Item position entries
Start

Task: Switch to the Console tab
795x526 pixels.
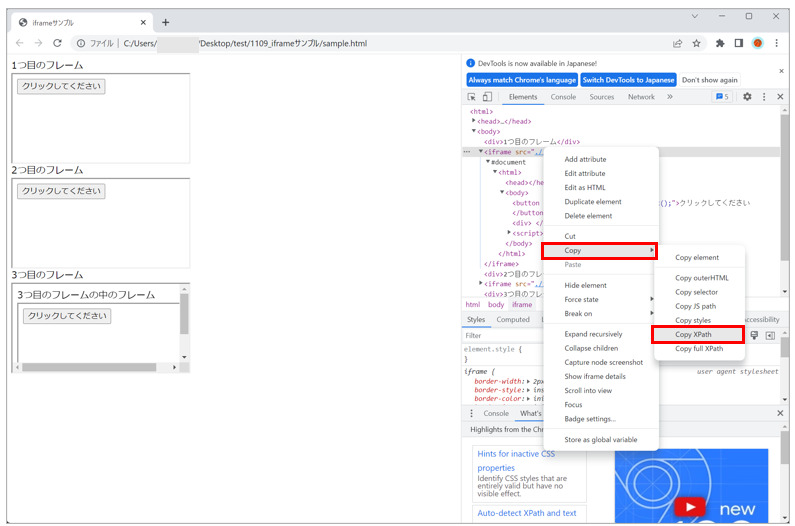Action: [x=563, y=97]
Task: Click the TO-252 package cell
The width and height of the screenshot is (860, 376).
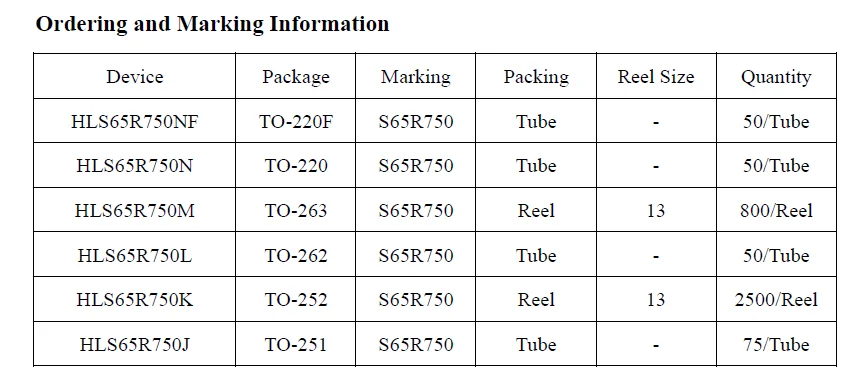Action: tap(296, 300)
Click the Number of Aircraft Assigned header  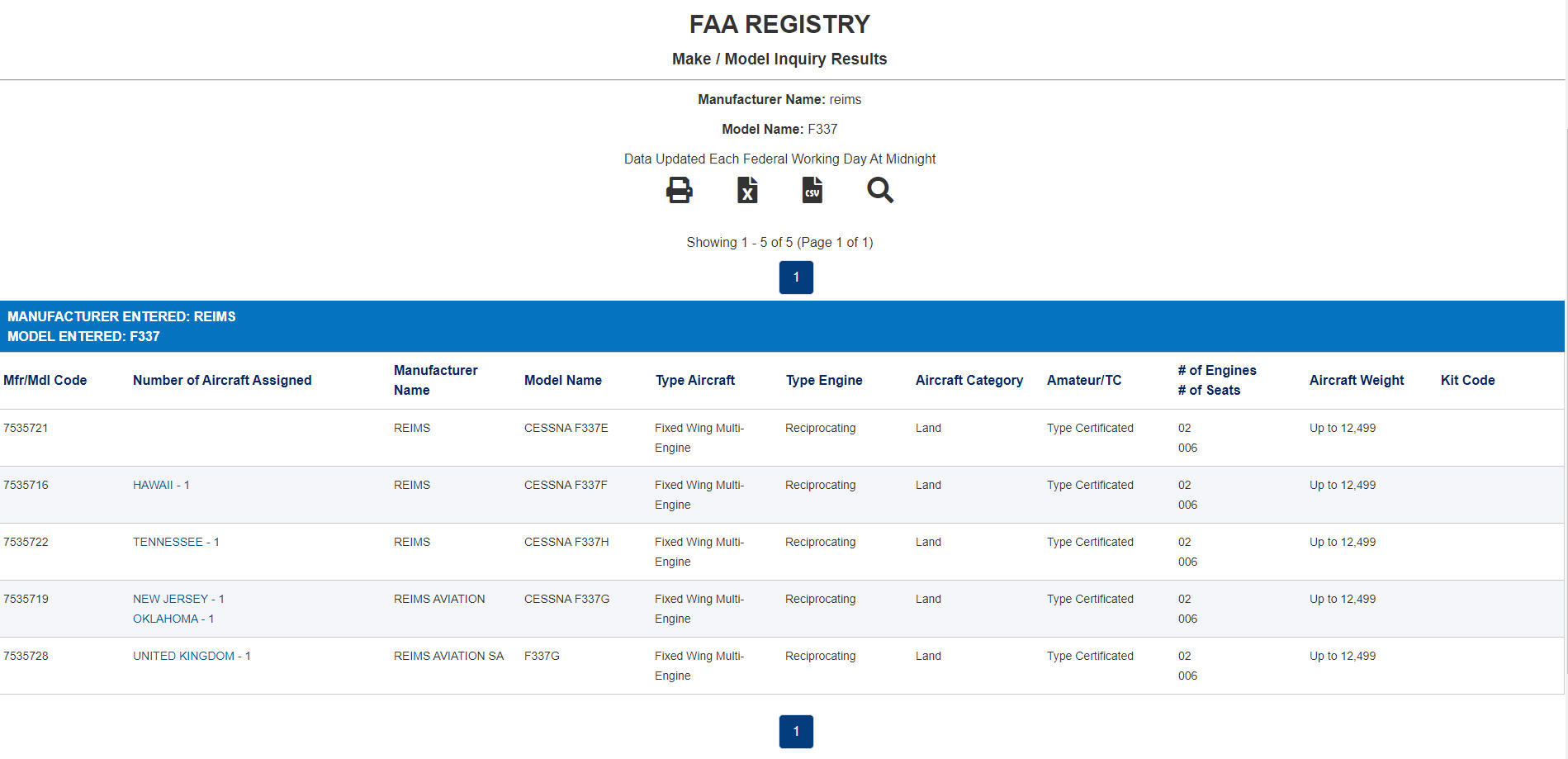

End

Convert every line of the entries above into a Markdown table with the columns "Row" and "Line", giving each line its row number, skipping blank lines and leaving out the pictures.

| Row | Line |
|---|---|
| 1 | Task: Switch to the Console tab |
| 2 | 795x526 pixels. |
| 3 | Action: [x=563, y=97] |
| 4 | Task: Click the TO-252 package cell |
| 5 | The width and height of the screenshot is (860, 376). |
| 6 | Action: tap(296, 300) |
| 7 | Click the Number of Aircraft Assigned header   |